Water service-related expenses. Water service-related expenses increased $2.9 million to $5.7 million for the three months ended March 31, 2023 compared to the same period of 2022. Certain types of water-related expenses, including, but not limited to, transfer, treatment, and electricity, will vary from period to period as our customers’ needs and requirements change. Water purchase and transfer costs for the three months ended March 31, 2023 increased primarily due to heightened sales activity compared to the same period of 2022. Additionally, fuel and equipment rental expenses increased due to increased sales activity in areas that are not electrified.
Legal and professional fees. Legal and professional fees were $16.6 million for the three months ended March 31, 2023 compared to $1.7 million for the comparable period of 2022. The increase is principally related to legal expenses associated with stockholder matters. See further discussion in Part II, Other Information — Item 1. Legal Proceedings.
Ad valorem and other taxes. Ad valorem and other taxes were $1.6 million for the three months ended March 31, 2023, compared to $2.0 million for three months ended March 31, 2022. Prior to January 1, 2022, the ad valorem taxes with respect to our historical royalty interests were paid directly by third parties pursuant to an existing arrangement. Since the completion of our Corporate Reorganization on January 11, 2021, we have received notice from certain third parties that they no longer intend to pay the ad valorem taxes related to such historical royalty interests. While we continue to believe the obligation to pay these ad valorem taxes should belong to the third parties, we have accrued and/or paid an estimate of such taxes in order to protect the royalty interests from any potential tax liens for nonpayment of ad valorem taxes. While we intend to seek reimbursement from the third parties following payment of such taxes, we are unable to determine the amount and/or likelihood of such reimbursement, and accordingly, have not recorded a loss recovery receivable as of March 31, 2023.
Other income, net. Other income, net was $5.4 million and $0.1 million for the three months ended March 31, 2023 and 2022, respectively. The increase in other income, net is primarily related to increased interest income earned on our cash balances as interest yields have risen during the first three months of 2023 compared to the first three months of 2022.
Total income tax expense. Total income tax expense was $23.8 million and $26.5 million for the three months ended March 31, 2023 and 2022, respectively.

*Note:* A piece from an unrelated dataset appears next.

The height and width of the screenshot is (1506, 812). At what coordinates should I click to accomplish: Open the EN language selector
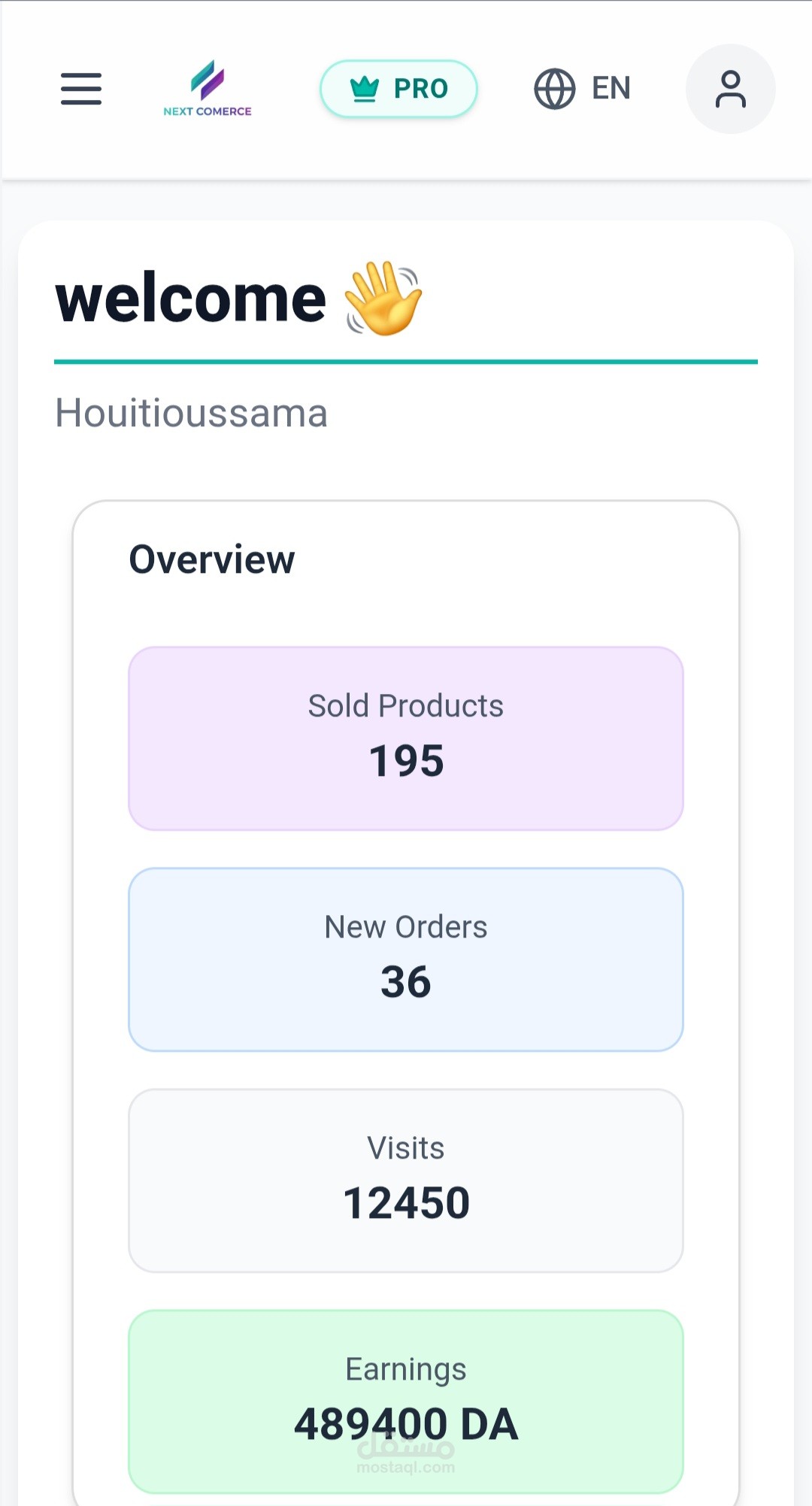[611, 89]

The decrease in income tax expense is primarily related to decreased operating income resulting from decreased oil and gas royalty revenue and increased operating expenses.
Segment Results of Operations
We operate our business in two reportable segments: Land and Resource Management and Water Services and Operations. We eliminate any inter-segment revenues and expenses upon consolidation.

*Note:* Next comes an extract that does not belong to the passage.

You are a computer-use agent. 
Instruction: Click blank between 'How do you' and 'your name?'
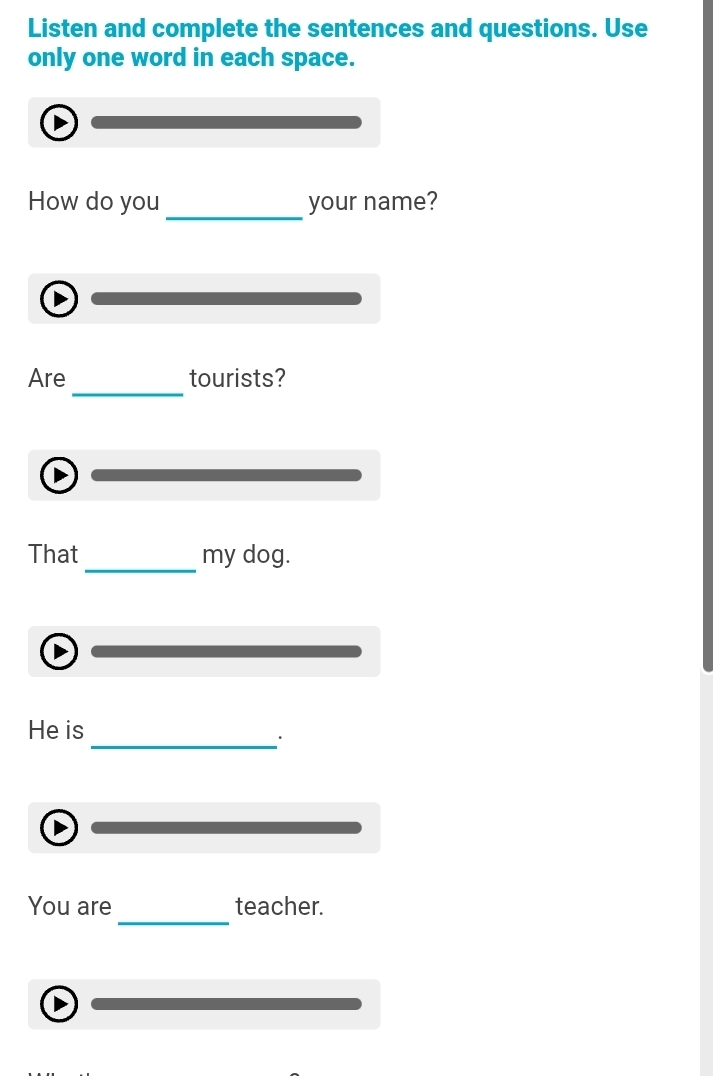pos(234,204)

We evaluate the performance of our operating segments separately to monitor the different factors affecting financial results. The reportable segments presented are consistent with our reportable segments discussed in Note 11, “Business Segment Reporting” in the notes to the condensed consolidated financial statements in this Quarterly Report on Form 10-Q. We monitor our reporting segments based upon revenue and net income calculated in accordance with accounting principles generally accepted in the United States of America (“GAAP”).
Our results of operations for the three months ended March 31, 2023 have been impacted by declining commodity prices compared to 2022. Our oil and gas royalty revenues have decreased due to lower commodity prices during this time period. The decline in oil and gas royalty revenues has been mostly offset by increases in revenues derived from easements and other surface-related income, produced water royalties, and water sales, which have been positively impacted by ongoing development activity in the Permian Basin.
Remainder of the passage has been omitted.